_WHAT TO WORK ON_
How many lines in the data below contain the string "label"? Give only the number.

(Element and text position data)
────────────────────
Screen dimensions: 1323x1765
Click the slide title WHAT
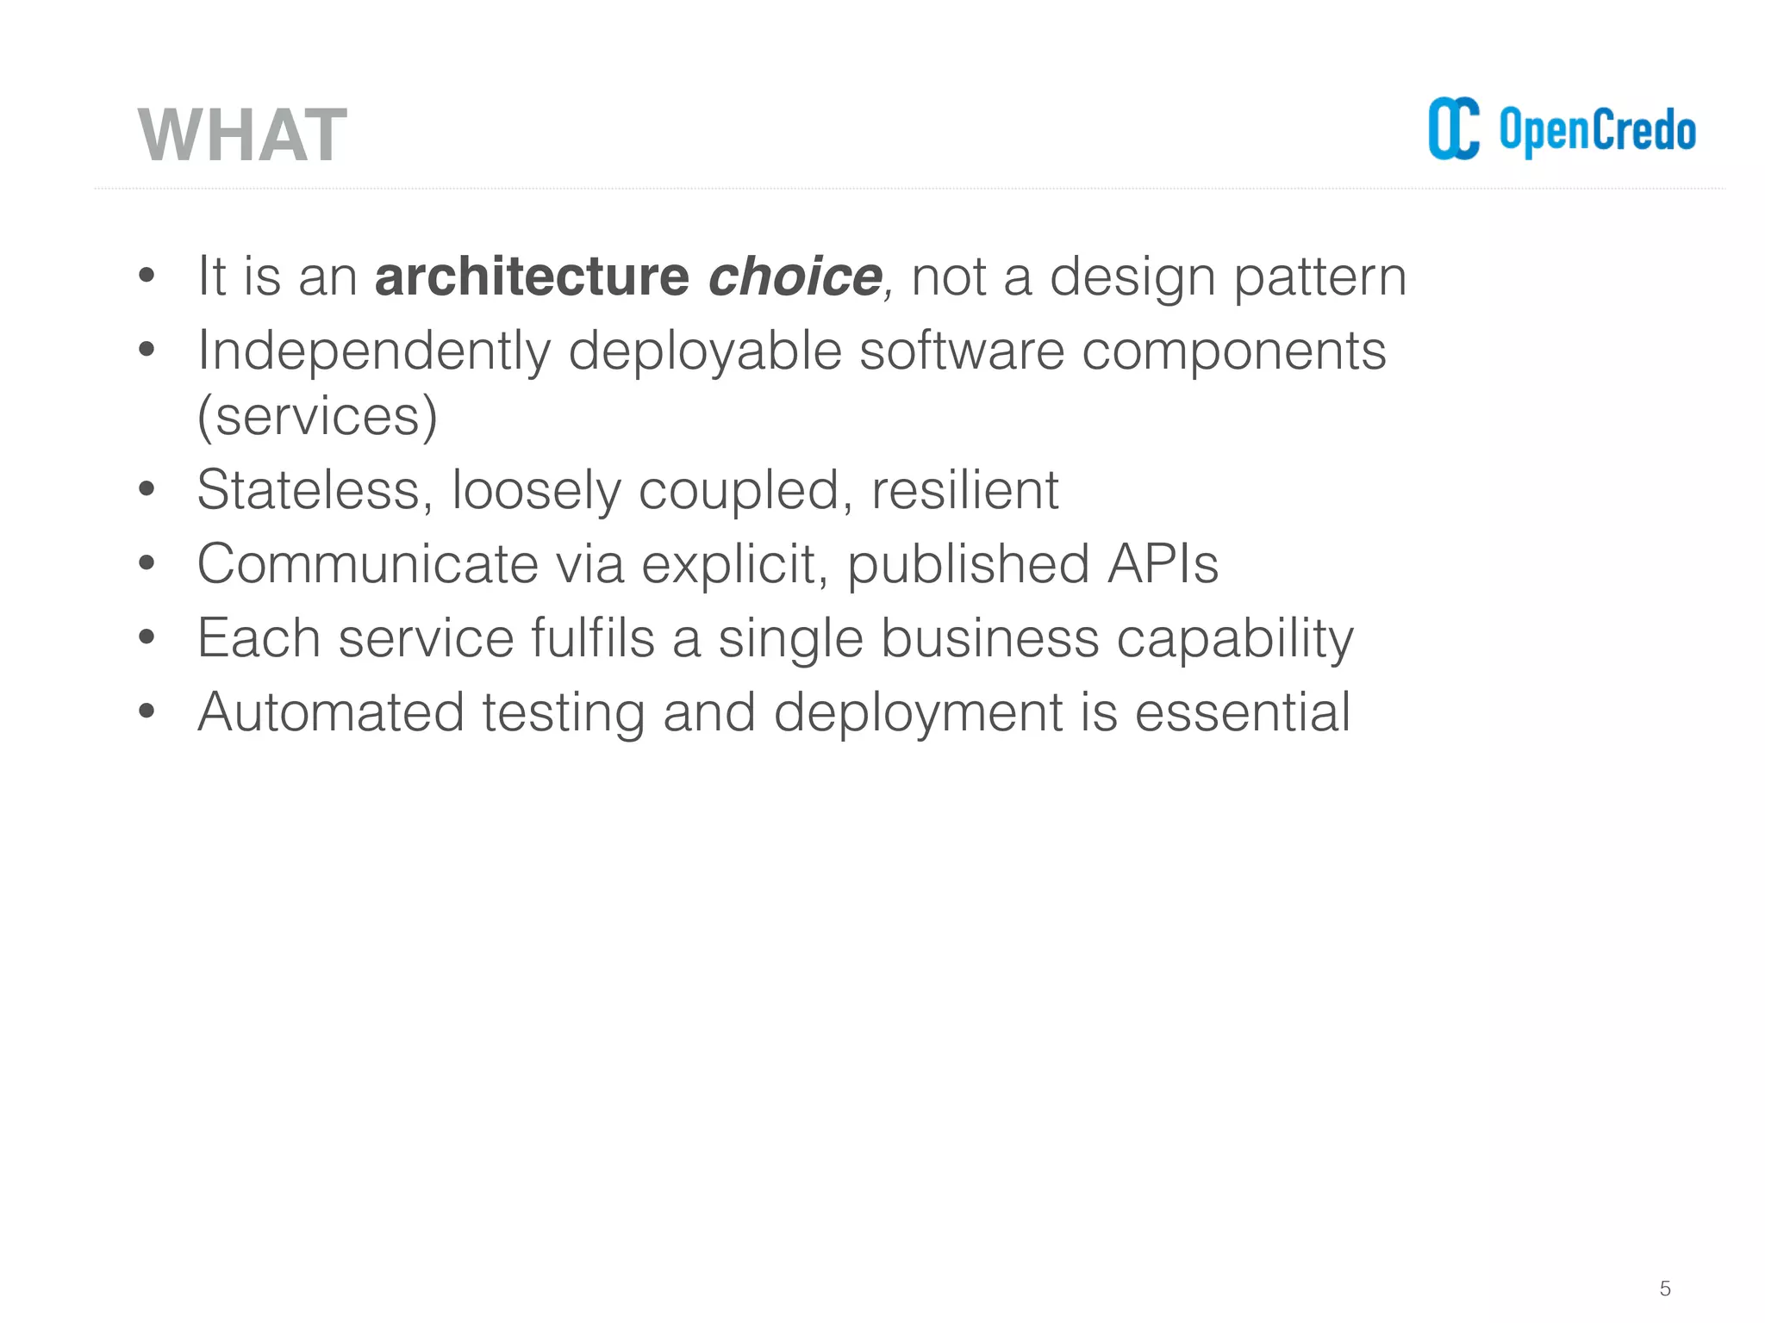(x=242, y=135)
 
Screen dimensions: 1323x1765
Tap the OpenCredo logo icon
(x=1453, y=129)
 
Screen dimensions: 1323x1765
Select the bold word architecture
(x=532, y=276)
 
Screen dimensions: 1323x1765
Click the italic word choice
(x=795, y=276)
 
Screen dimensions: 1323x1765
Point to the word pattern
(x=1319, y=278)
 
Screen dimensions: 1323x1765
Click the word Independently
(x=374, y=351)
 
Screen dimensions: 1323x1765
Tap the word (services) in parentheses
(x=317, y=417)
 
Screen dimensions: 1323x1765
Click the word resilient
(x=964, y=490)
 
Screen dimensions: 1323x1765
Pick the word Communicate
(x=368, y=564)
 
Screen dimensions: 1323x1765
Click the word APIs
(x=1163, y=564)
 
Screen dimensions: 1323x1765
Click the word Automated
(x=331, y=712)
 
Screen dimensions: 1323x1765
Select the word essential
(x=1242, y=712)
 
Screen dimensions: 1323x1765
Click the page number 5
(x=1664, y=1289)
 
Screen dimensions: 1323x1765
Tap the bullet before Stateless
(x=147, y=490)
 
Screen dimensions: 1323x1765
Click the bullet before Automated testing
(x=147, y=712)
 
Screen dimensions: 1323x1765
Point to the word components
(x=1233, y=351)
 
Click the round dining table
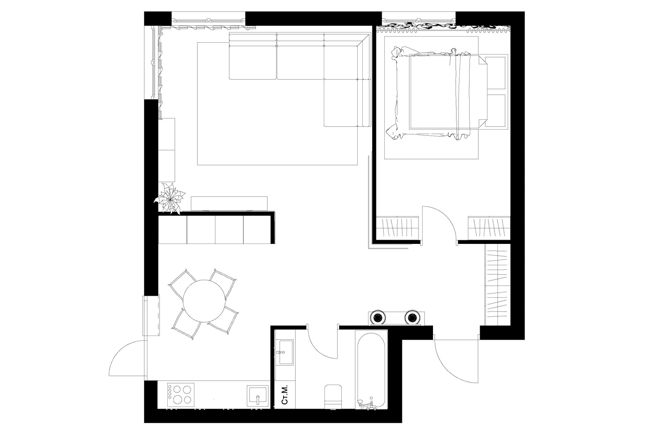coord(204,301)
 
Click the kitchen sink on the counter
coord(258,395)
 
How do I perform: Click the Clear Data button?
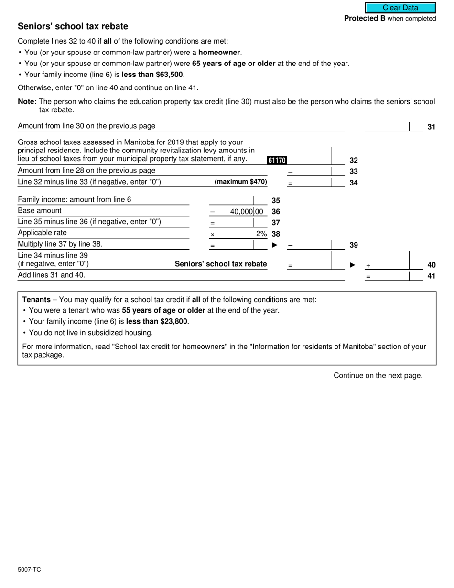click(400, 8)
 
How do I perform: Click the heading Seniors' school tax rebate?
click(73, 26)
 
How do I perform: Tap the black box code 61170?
────────────────────
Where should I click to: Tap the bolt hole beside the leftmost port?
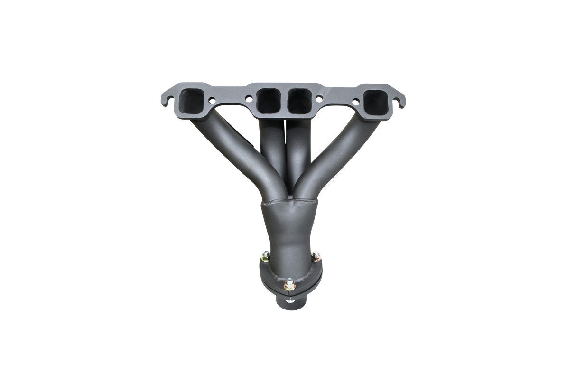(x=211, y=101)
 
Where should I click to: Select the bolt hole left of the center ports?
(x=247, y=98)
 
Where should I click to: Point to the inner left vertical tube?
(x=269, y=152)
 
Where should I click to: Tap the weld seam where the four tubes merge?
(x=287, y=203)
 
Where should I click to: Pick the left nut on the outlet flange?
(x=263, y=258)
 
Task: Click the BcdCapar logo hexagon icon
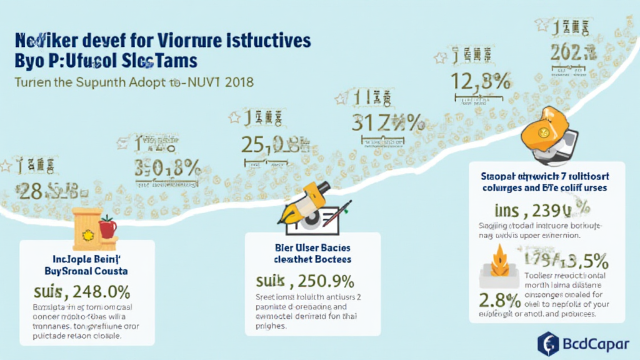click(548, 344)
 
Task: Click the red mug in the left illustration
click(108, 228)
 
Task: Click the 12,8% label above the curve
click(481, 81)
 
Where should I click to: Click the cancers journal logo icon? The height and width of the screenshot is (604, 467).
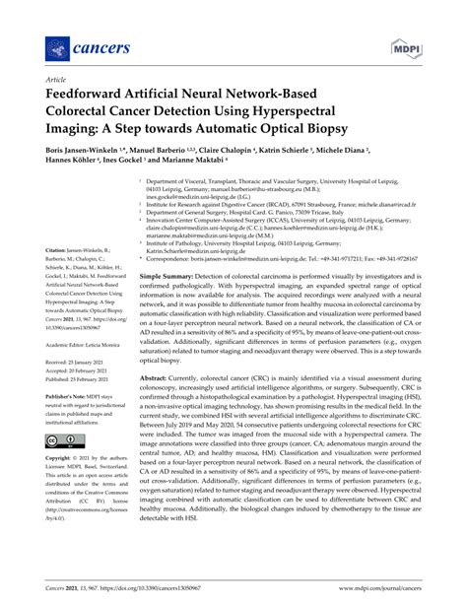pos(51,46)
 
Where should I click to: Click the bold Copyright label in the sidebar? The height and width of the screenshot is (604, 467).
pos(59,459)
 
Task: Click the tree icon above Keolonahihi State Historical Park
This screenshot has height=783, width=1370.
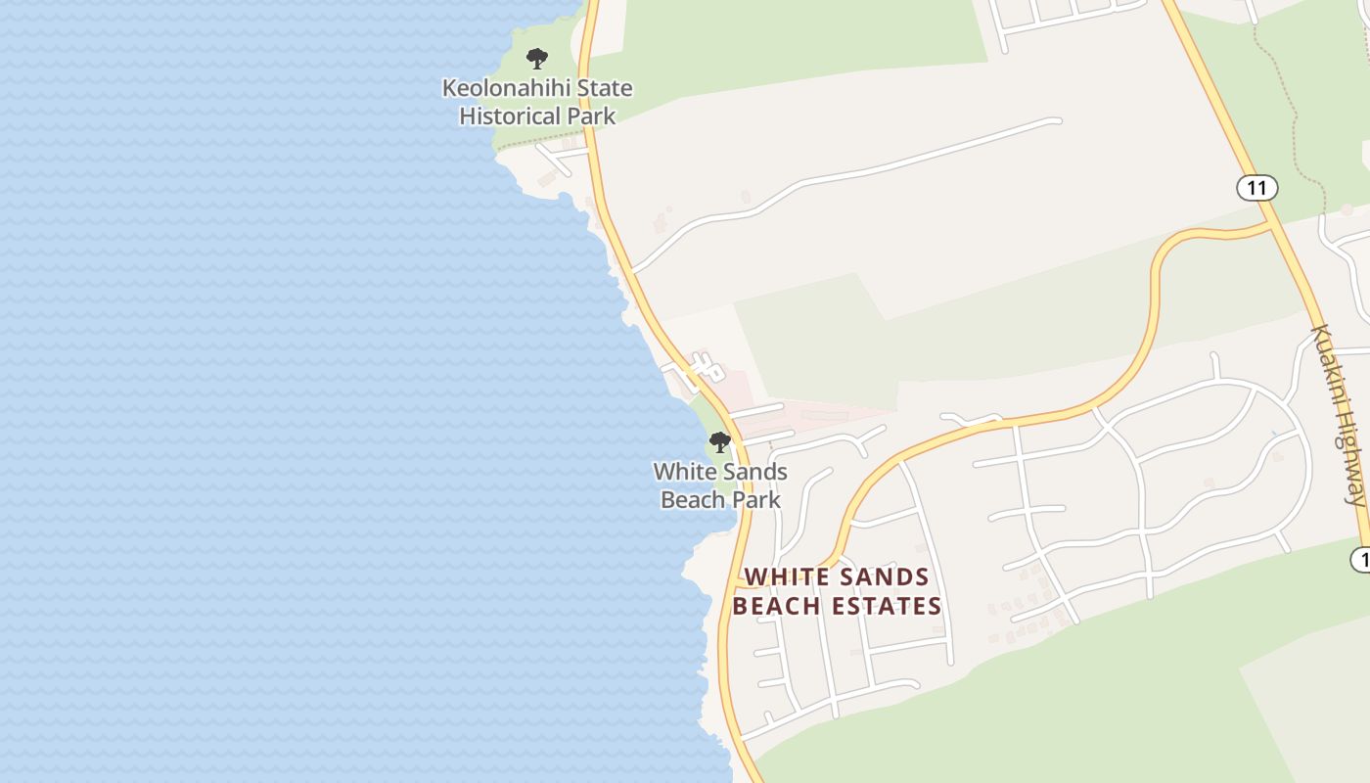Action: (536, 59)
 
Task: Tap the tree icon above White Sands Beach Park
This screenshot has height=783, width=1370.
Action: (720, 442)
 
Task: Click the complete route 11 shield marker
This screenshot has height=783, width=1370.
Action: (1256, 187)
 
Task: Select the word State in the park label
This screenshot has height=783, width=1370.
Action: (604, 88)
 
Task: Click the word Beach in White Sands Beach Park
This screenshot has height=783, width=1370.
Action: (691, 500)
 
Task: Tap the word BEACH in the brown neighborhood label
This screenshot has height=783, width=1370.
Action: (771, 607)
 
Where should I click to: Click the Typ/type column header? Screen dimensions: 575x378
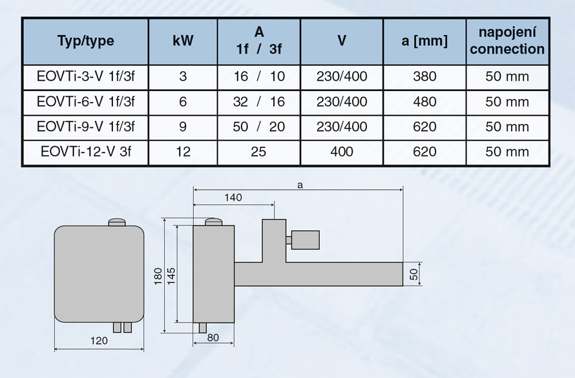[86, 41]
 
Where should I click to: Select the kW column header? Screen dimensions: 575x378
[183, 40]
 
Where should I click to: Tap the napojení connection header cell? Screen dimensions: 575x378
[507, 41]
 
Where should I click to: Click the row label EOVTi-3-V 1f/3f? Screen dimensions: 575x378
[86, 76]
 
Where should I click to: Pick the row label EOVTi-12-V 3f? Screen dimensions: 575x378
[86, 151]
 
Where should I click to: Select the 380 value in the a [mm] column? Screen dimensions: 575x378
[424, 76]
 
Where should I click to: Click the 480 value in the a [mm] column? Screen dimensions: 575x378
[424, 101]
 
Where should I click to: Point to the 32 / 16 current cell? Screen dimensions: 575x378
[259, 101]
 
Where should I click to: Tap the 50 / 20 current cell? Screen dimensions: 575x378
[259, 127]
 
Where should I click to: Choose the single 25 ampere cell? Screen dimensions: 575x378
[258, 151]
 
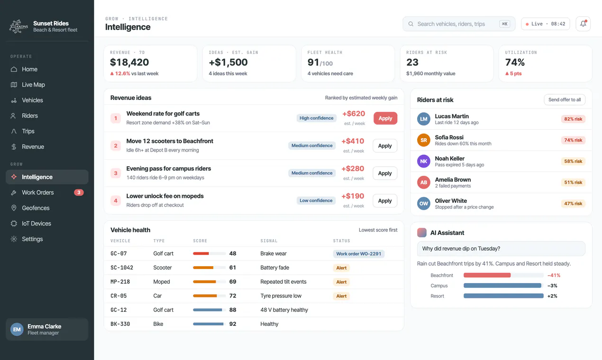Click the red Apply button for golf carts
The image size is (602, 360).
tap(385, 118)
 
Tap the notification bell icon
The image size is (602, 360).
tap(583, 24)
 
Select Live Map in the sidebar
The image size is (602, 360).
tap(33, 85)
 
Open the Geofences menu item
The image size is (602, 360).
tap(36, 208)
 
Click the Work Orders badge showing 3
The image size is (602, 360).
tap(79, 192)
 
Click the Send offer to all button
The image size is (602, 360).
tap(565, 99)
────────────────────
_EXERCISE RESULT_
6